I'm a bit frustrated ...with myself and the weather. Our driveway has turned into an ice skating rink due to the roaring winds and successive snow falls and compaction. Plus, I just could not come up with a safe way to push the scooter up a steep ramp onto the truck bed.
First I spent a half hour with a hair dryer warming up and scraping out the ice covered junk in the holes with the tie-downs (Dodge has since redesigned these tie-down points). I know I had cleaned them out in January so my guess is the local chipmunks are storing bark and twigs in these perfectly sized holes as an emergency food cache. I digress.
Then I backed up the truck up the driveway, trying to find the optimal angle to create the optimal height (tailgate is as low as possible) which is still bloody high. When the scooter is on the truck bed the handlebars are way over my head which means at some point I have to climb up onto the truck bed... how? A parallel ramp to walk up? I saw a one advertisement of a motorcycle ramp where they used a step stool to help load the cycle and thought I could do that.
Now, if I were really motivated, I would shovel a path through 4 vertical feet of snow from the house through our snow drift and create a flat ramp to roll the scooter onto the truck bed. This has not happened but it might after this experience… read on.
⁂
◆ **TASK LIST**
1. Reproduce the stretch of the scooter-loading post from "Now, if I were" through "experience… read on.".
2. Continue the post about getting the scooter onto the truck bed, starting after its final sentence.

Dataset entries
⁂
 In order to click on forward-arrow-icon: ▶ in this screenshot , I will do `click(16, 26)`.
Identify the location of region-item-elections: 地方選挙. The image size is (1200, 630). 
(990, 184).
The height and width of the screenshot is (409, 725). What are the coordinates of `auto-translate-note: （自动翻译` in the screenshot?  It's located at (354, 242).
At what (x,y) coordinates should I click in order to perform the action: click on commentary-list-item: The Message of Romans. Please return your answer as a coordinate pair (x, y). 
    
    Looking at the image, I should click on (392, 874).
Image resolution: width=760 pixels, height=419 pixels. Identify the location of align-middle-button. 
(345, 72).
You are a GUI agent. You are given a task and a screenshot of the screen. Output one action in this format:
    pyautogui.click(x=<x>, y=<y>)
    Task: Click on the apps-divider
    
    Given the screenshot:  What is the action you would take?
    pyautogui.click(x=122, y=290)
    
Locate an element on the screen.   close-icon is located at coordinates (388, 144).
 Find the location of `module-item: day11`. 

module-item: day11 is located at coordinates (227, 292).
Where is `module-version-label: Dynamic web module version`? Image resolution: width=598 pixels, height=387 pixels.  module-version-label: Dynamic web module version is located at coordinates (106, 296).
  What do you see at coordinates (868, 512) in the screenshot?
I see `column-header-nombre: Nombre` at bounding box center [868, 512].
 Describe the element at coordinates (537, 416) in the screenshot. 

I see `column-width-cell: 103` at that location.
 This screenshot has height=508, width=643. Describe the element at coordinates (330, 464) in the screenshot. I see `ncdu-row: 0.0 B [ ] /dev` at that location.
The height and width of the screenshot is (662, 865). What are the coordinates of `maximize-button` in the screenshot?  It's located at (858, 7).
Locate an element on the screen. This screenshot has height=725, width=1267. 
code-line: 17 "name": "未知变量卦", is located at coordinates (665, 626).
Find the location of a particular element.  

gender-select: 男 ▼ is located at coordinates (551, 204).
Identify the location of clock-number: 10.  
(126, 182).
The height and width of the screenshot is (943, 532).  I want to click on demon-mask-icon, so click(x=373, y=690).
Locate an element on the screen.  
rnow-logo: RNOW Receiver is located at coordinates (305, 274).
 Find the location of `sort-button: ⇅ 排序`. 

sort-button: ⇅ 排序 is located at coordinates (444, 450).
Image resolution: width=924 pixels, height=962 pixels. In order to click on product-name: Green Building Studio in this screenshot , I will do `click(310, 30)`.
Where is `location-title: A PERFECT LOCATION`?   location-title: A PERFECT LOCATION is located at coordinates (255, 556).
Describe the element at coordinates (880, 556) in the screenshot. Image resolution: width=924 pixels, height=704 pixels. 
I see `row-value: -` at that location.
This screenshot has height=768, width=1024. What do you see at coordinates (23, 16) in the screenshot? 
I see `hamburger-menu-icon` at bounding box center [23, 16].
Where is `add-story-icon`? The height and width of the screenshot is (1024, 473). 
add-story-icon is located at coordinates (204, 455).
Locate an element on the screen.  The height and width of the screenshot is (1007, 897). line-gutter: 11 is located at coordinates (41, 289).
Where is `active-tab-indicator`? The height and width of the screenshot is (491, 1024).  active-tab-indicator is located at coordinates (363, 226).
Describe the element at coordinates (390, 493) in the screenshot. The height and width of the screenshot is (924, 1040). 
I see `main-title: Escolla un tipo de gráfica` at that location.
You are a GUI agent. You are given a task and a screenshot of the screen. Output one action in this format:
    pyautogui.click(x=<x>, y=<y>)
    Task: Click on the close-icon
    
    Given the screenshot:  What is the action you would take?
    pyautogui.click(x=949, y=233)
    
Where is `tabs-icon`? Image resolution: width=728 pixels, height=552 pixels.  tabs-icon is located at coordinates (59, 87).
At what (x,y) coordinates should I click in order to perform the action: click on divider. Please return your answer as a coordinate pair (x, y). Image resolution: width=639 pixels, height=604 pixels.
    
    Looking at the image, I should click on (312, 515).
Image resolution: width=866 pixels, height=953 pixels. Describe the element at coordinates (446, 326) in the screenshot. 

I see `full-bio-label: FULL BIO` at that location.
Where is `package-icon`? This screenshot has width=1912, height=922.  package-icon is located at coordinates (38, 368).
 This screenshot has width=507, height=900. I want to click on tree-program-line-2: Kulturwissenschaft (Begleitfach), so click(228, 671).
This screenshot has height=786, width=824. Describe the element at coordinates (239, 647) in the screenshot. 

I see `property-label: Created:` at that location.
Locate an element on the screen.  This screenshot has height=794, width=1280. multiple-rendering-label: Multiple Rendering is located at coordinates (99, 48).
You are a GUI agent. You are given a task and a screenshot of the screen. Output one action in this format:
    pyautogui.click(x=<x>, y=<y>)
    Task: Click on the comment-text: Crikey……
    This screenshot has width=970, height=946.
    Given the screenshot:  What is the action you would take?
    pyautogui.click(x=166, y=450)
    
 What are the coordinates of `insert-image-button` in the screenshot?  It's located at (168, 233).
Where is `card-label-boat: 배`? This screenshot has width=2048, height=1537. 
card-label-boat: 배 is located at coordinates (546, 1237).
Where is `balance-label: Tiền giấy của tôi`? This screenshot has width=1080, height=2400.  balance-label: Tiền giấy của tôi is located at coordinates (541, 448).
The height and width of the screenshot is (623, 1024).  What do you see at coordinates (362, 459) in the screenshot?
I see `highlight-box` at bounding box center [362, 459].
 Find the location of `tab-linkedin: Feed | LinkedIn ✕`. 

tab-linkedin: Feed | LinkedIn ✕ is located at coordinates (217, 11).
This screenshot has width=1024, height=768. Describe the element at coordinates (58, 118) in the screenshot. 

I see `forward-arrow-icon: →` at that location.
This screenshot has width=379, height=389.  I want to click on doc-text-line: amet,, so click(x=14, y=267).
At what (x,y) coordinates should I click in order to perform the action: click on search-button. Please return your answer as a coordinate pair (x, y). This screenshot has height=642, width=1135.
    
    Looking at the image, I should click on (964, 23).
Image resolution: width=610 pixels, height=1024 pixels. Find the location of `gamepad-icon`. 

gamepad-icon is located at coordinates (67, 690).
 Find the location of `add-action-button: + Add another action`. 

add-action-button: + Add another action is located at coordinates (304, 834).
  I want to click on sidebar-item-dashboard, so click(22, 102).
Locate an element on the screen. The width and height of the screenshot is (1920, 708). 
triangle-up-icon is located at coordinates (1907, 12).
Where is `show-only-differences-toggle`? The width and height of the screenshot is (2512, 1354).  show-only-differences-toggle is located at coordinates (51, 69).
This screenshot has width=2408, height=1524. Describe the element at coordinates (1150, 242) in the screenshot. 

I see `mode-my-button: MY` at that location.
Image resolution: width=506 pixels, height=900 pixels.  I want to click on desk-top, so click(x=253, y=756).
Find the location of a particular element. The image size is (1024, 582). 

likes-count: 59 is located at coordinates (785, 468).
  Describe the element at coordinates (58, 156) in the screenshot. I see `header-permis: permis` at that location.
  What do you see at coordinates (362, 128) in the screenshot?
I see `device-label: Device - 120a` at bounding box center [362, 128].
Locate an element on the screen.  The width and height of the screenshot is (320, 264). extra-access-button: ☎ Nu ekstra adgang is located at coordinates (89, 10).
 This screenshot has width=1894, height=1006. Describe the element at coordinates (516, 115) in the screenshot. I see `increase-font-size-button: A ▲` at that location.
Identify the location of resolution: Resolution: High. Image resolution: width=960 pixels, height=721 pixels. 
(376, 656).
⁂
◆ **ANSWERS FOR EACH ITEM**
1.
Now, if I were really motivated, I would shovel a path through 4 vertical feet of snow from the house through our snow drift and create a flat ramp to roll the scooter onto the truck bed. This has not happened but it might after this experience… read on.

2.
I unlock the scooter, start her up just to make sure everything is ok and then my husband and I start pushing... and quickly I realize I'm banging into the wall of the house, tripping over the *#!*% downspout...and rocks to hold down the downspout, the deck struts and finally we've got the scooter completely on the ramp. The handlebars are over my shoulders...
and I'm stepping onto a step-stool which is sitting on a quarter inch of dirt that we’ve sprinkled onto the 2 inches of ice... with my foot literally in mid-air and the scooter heeling over at a strong angle, finally my cautious side overcomes my desire to load the scooter. A vision flashes through my head – physics 101 scenarios of the angle of force from my stepping onto the step-stool, coupled with the frictional resistance of four tiny one-inch feet of the foot stool, minus the coefficient of friction of ice once the smear factor of dirt has been overcome – and I’m envisioning the stool sliding under the truck, me flipping onto my back with the scooter landing onto my belly. oUCH.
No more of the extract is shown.